╭──

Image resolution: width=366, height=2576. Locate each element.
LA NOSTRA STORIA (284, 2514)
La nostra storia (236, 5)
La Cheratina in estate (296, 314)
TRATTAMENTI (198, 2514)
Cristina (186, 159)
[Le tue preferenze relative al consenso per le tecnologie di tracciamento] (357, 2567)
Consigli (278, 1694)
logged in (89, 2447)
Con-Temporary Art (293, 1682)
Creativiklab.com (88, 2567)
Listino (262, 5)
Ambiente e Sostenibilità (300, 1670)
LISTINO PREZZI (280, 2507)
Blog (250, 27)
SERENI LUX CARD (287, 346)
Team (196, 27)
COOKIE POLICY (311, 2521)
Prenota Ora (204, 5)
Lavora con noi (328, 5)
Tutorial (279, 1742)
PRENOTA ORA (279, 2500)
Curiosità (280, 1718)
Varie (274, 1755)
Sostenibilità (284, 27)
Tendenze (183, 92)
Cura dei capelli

╰──

Directions for this task | Copy the records above exactly as they appear.

Response |
Image resolution: width=366, height=2576. Locate each element.
LA NOSTRA STORIA (284, 2514)
La nostra storia (236, 5)
La Cheratina in estate (296, 314)
TRATTAMENTI (198, 2514)
Cristina (186, 159)
[Le tue preferenze relative al consenso per le tecnologie di tracciamento] (357, 2567)
Consigli (278, 1694)
logged in (89, 2447)
Con-Temporary Art (293, 1682)
Creativiklab.com (88, 2567)
Listino (262, 5)
Ambiente e Sostenibilità (300, 1670)
LISTINO PREZZI (280, 2507)
Blog (250, 27)
SERENI LUX CARD (287, 346)
Team (196, 27)
COOKIE POLICY (311, 2521)
Prenota Ora (204, 5)
Lavora con noi (328, 5)
Tutorial (279, 1742)
PRENOTA ORA (279, 2500)
Curiosità (280, 1718)
Varie (274, 1755)
Sostenibilità (284, 27)
Tendenze (183, 92)
Cura dei capelli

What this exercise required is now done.